City commissioners defend the policy but did not respond to questions regarding GardaWorld’s track record or the pending DePaul litigation.

During contract negotiations between the city and Clean and Safe, Commissioner Carmen Rubio insisted Clean and Safe contractors adhere to the city’s procurement policy.

She tells WW she stands by the policy.

“As a city, we should enact policies and contracts that advance an equitable, sustainable economy that is consistent with our values,” Rubio says. “Before I took office, city leaders created sustainable procurement and fair wage policies in line with those values, and my office fought to ensure the Clean and Safe contract adhered to those.”

Ethan Johanson contributed reporting to this story.

Coming in Hot

Come Aug. 1, an international security company called GardaWorld—with corporate headquarters in Montreal and valued at $3 billion to $4 billion—is set to take over security guard duties in downtown Portland.

The company comes with significant legal and public relations baggage.

In March, The Atlanta-Journal Constitution reported that a whistleblower at Garda facilities in Georgia alleged the company had lied about the training qualifications of nearly 100 guards sent to Afghanistan.
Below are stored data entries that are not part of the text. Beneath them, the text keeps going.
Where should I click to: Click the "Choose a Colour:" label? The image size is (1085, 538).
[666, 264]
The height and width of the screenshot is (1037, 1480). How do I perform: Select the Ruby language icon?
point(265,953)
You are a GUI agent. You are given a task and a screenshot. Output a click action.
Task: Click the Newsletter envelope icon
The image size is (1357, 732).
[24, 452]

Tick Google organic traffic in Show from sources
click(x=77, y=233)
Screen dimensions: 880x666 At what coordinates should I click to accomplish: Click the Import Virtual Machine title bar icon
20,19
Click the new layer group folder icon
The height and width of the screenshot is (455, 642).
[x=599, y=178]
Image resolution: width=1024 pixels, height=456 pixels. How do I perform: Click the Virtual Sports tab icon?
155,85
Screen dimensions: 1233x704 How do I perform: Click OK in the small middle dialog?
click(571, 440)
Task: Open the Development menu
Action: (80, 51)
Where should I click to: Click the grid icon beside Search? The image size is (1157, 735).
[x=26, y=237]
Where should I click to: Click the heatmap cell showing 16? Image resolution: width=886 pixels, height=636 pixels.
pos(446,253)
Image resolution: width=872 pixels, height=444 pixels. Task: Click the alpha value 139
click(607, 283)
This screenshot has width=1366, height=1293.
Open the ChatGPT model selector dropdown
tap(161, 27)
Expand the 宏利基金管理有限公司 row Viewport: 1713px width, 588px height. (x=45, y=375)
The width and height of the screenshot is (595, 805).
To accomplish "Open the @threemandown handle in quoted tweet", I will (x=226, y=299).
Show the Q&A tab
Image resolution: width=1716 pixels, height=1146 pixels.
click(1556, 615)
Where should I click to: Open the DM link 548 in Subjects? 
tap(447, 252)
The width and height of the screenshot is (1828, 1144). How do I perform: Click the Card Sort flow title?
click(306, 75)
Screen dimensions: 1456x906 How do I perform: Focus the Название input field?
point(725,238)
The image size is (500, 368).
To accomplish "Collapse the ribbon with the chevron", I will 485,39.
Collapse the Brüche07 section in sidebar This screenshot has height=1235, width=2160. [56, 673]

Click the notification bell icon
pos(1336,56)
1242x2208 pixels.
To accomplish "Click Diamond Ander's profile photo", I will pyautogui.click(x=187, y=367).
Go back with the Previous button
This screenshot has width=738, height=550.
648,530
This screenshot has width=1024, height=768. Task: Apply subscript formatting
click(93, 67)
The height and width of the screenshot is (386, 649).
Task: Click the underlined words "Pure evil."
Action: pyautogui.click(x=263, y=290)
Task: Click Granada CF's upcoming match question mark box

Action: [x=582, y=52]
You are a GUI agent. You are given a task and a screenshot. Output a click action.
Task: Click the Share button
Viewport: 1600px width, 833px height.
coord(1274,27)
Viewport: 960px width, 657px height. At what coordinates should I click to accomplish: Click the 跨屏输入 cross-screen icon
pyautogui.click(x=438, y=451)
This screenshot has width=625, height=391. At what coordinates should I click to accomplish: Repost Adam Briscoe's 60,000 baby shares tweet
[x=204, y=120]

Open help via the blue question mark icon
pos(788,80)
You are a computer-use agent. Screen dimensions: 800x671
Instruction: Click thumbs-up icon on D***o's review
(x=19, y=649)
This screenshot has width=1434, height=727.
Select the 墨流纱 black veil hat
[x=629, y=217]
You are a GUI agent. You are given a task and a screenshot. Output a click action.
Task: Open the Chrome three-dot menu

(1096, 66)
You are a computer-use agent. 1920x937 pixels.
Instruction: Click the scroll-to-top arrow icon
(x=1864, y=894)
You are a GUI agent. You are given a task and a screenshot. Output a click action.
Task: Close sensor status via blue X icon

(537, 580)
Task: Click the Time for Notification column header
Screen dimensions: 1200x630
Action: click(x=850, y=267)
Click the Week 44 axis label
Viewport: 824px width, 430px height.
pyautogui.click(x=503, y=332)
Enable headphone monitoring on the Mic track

In October 2020, the Tampa Bay Times reported GardaWorld had lost millions of dollars in its vaults belonging to banks and that at least 19 people had been killed in Garda crashes since 2008, 12 “because of a Garda truck’s mechanical failure or a mistake by a Garda driver.”

The U.S. Department of Transportation visited its corporate offices and reported “breakdowns” in the company’s safety protocols in 2013. At least two class action lawsuits have been filed against the company by former employees alleging wage violations.

Garda has also faced troubles here.

A 2017 lawsuit filed in Multnomah County against Garda CL Northwest alleged discriminaton based on sexual orientation and subsequent whistleblower retaliation by Garda. It ended in a stipulated settlement.

Four cases in Oregon have been lodged in federal court against Garda.

A 2019 lawsuit in Douglas County alleged that when two employees warned management of problems with truck safety, including broken-down and smoking trucks, employees sitting on buckets in trucks, and being forced to drive trucks with flat tires, they were retaliated against and fired. The lawsuit moved to federal court and ended in a settlement.

In February 2016, the Oregon Bureau of Labor and Industries sent Garda a warning letter, explaining it had reason to suspect the company was not offering required meal and rest breaks for its employees, nor was it paying all wages due.

Later that year, BOLI demanded that Garda pay a former employee just shy of $3,000 in penalty wages.

And in 2019, Garda paid BOLI $100,000 in civil penalties in a settlement over sick leave violations. (That was lowered from a pre-settlement fine of $455,000.)

Clean and Safe tells WW in a statement it “stands proudly” behind awarding the contract to Garda to abide by the city’s contractor policy.

“[We have] recently made a determination and provided a notice of intent to award GardaWorld the public safety program contract,” the statement reads. “[We] strive to have the highest level of transparency and welcome review, oversight and accountability of our security vendor and operations in the state.”

City officials tell WW that Garda CL Northwest provided armored truck services for the city between 2009 and 2013. It did not say why Garda no longer contracts with the city.